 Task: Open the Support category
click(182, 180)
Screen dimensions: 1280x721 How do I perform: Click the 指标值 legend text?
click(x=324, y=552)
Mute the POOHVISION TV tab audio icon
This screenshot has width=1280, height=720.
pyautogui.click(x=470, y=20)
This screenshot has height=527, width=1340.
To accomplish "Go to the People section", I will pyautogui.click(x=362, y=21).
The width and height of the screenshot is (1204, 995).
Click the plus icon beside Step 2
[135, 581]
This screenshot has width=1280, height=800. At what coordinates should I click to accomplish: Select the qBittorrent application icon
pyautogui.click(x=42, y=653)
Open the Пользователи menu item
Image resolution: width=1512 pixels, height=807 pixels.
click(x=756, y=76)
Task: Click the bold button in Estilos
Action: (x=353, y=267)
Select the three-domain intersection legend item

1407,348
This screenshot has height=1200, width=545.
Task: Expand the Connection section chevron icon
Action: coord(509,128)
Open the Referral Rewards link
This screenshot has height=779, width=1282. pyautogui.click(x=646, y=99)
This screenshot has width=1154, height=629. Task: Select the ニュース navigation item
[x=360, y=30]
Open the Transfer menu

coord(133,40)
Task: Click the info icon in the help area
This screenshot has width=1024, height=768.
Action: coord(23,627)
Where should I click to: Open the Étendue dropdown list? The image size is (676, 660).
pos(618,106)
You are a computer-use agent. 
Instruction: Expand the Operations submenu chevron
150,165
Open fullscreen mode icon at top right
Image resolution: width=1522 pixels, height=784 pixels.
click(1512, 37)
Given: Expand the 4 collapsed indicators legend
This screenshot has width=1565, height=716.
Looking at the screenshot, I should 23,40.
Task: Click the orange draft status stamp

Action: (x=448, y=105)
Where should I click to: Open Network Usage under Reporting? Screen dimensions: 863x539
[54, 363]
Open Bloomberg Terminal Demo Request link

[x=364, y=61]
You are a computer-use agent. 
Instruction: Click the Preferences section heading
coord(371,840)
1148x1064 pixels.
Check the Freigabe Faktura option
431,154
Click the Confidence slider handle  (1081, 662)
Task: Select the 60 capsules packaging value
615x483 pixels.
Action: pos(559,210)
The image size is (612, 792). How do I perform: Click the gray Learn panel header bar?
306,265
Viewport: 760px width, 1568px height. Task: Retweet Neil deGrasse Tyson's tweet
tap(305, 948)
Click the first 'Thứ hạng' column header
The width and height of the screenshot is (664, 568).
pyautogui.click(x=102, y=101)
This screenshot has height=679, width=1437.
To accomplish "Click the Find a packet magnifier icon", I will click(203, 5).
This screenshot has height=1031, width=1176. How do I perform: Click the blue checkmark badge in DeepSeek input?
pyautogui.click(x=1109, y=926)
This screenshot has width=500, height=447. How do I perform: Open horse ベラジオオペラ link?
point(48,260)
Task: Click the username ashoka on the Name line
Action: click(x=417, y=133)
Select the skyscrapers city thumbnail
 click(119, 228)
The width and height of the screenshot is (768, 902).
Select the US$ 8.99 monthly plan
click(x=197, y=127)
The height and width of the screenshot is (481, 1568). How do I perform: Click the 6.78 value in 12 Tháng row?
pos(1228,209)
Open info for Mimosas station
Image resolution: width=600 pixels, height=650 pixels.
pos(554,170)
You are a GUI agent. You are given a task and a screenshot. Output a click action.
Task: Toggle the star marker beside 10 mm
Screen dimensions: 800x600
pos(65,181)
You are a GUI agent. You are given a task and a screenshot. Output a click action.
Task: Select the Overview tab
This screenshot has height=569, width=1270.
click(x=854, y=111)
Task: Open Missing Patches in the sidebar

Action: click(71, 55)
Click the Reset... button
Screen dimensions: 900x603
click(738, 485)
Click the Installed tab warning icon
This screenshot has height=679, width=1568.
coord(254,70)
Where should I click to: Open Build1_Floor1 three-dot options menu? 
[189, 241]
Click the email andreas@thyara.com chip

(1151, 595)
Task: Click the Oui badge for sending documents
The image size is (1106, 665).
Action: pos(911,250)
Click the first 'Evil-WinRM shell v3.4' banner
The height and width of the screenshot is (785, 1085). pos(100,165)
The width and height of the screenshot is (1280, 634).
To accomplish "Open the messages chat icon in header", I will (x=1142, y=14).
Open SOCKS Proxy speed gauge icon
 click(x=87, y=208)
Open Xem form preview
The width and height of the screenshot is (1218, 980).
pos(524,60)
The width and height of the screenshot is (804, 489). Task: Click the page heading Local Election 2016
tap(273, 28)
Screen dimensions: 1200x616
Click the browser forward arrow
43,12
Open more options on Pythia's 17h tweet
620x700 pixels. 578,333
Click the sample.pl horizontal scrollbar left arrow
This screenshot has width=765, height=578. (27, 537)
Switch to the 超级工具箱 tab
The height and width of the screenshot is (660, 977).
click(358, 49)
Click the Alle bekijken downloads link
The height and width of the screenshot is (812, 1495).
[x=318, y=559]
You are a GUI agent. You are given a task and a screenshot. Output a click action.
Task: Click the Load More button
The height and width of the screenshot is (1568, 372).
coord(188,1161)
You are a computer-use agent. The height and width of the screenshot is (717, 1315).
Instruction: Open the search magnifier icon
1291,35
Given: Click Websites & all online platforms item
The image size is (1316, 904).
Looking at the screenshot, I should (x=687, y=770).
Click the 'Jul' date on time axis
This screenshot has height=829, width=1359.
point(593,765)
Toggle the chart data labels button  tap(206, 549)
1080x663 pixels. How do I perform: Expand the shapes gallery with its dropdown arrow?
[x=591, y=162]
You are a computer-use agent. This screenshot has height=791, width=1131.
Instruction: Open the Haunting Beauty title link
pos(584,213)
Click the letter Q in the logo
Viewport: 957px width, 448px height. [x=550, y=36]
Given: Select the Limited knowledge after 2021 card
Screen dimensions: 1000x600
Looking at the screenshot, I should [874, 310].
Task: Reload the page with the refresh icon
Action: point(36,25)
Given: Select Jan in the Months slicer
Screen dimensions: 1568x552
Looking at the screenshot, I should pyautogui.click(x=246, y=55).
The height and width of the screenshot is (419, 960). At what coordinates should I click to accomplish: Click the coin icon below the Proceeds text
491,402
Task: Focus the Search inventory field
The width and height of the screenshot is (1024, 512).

• How to complete this task:
Print out the whole of the material exactly, line for line.

• Completed task:
 Task: Open the Support category
click(182, 180)
Screen dimensions: 1280x721 How do I perform: Click the 指标值 legend text?
click(x=324, y=552)
Mute the POOHVISION TV tab audio icon
This screenshot has width=1280, height=720.
pyautogui.click(x=470, y=20)
This screenshot has height=527, width=1340.
To accomplish "Go to the People section", I will pyautogui.click(x=362, y=21).
The width and height of the screenshot is (1204, 995).
Click the plus icon beside Step 2
[135, 581]
This screenshot has width=1280, height=800. At what coordinates should I click to accomplish: Select the qBittorrent application icon
pyautogui.click(x=42, y=653)
Open the Пользователи menu item
Image resolution: width=1512 pixels, height=807 pixels.
click(x=756, y=76)
Task: Click the bold button in Estilos
Action: (x=353, y=267)
Select the three-domain intersection legend item

1407,348
This screenshot has height=1200, width=545.
Task: Expand the Connection section chevron icon
Action: coord(509,128)
Open the Referral Rewards link
This screenshot has height=779, width=1282. pyautogui.click(x=646, y=99)
This screenshot has width=1154, height=629. Task: Select the ニュース navigation item
[x=360, y=30]
Open the Transfer menu

coord(133,40)
Task: Click the info icon in the help area
This screenshot has width=1024, height=768.
Action: coord(23,627)
Where should I click to: Open the Étendue dropdown list? The image size is (676, 660).
pos(618,106)
You are a computer-use agent. 
Instruction: Expand the Operations submenu chevron
150,165
Open fullscreen mode icon at top right
Image resolution: width=1522 pixels, height=784 pixels.
click(1512, 37)
Given: Expand the 4 collapsed indicators legend
This screenshot has width=1565, height=716.
Looking at the screenshot, I should 23,40.
Task: Click the orange draft status stamp

Action: (x=448, y=105)
Where should I click to: Open Network Usage under Reporting? Screen dimensions: 863x539
[54, 363]
Open Bloomberg Terminal Demo Request link

[x=364, y=61]
You are a computer-use agent. 
Instruction: Click the Preferences section heading
coord(371,840)
1148x1064 pixels.
Check the Freigabe Faktura option
431,154
Click the Confidence slider handle  (1081, 662)
Task: Select the 60 capsules packaging value
615x483 pixels.
Action: pos(559,210)
The image size is (612, 792). How do I perform: Click the gray Learn panel header bar?
306,265
Viewport: 760px width, 1568px height. Task: Retweet Neil deGrasse Tyson's tweet
tap(305, 948)
Click the first 'Thứ hạng' column header
The width and height of the screenshot is (664, 568).
pyautogui.click(x=102, y=101)
This screenshot has height=679, width=1437.
To accomplish "Click the Find a packet magnifier icon", I will click(203, 5).
This screenshot has height=1031, width=1176. How do I perform: Click the blue checkmark badge in DeepSeek input?
pyautogui.click(x=1109, y=926)
This screenshot has width=500, height=447. How do I perform: Open horse ベラジオオペラ link?
point(48,260)
Task: Click the username ashoka on the Name line
Action: click(x=417, y=133)
Select the skyscrapers city thumbnail
 click(119, 228)
The width and height of the screenshot is (768, 902).
Select the US$ 8.99 monthly plan
click(x=197, y=127)
The height and width of the screenshot is (481, 1568). How do I perform: Click the 6.78 value in 12 Tháng row?
pos(1228,209)
Open info for Mimosas station
Image resolution: width=600 pixels, height=650 pixels.
pos(554,170)
You are a GUI agent. You are given a task and a screenshot. Output a click action.
Task: Toggle the star marker beside 10 mm
Screen dimensions: 800x600
pos(65,181)
You are a GUI agent. You are given a task and a screenshot. Output a click action.
Task: Select the Overview tab
This screenshot has height=569, width=1270.
click(x=854, y=111)
Task: Open Missing Patches in the sidebar

Action: click(71, 55)
Click the Reset... button
Screen dimensions: 900x603
click(738, 485)
Click the Installed tab warning icon
This screenshot has height=679, width=1568.
coord(254,70)
Where should I click to: Open Build1_Floor1 three-dot options menu? 
[189, 241]
Click the email andreas@thyara.com chip

(1151, 595)
Task: Click the Oui badge for sending documents
The image size is (1106, 665).
Action: pos(911,250)
Click the first 'Evil-WinRM shell v3.4' banner
The height and width of the screenshot is (785, 1085). pos(100,165)
The width and height of the screenshot is (1280, 634).
To accomplish "Open the messages chat icon in header", I will (x=1142, y=14).
Open SOCKS Proxy speed gauge icon
 click(x=87, y=208)
Open Xem form preview
The width and height of the screenshot is (1218, 980).
pos(524,60)
The width and height of the screenshot is (804, 489). Task: Click the page heading Local Election 2016
tap(273, 28)
Screen dimensions: 1200x616
Click the browser forward arrow
43,12
Open more options on Pythia's 17h tweet
620x700 pixels. 578,333
Click the sample.pl horizontal scrollbar left arrow
This screenshot has width=765, height=578. (27, 537)
Switch to the 超级工具箱 tab
The height and width of the screenshot is (660, 977).
click(358, 49)
Click the Alle bekijken downloads link
The height and width of the screenshot is (812, 1495).
[x=318, y=559]
You are a GUI agent. You are given a task and a screenshot. Output a click action.
Task: Click the Load More button
The height and width of the screenshot is (1568, 372).
coord(188,1161)
You are a computer-use agent. The height and width of the screenshot is (717, 1315).
Instruction: Open the search magnifier icon
1291,35
Given: Click Websites & all online platforms item
The image size is (1316, 904).
Looking at the screenshot, I should (x=687, y=770).
Click the 'Jul' date on time axis
This screenshot has height=829, width=1359.
point(593,765)
Toggle the chart data labels button  tap(206, 549)
1080x663 pixels. How do I perform: Expand the shapes gallery with its dropdown arrow?
[x=591, y=162]
You are a computer-use agent. This screenshot has height=791, width=1131.
Instruction: Open the Haunting Beauty title link
pos(584,213)
Click the letter Q in the logo
Viewport: 957px width, 448px height. [x=550, y=36]
Given: Select the Limited knowledge after 2021 card
Screen dimensions: 1000x600
Looking at the screenshot, I should [874, 310].
Task: Reload the page with the refresh icon
Action: point(36,25)
Given: Select Jan in the Months slicer
Screen dimensions: 1568x552
Looking at the screenshot, I should pyautogui.click(x=246, y=55).
The height and width of the screenshot is (419, 960). At what coordinates should I click to accomplish: Click the coin icon below the Proceeds text
491,402
Task: Focus the Search inventory field
The width and height of the screenshot is (1024, 512).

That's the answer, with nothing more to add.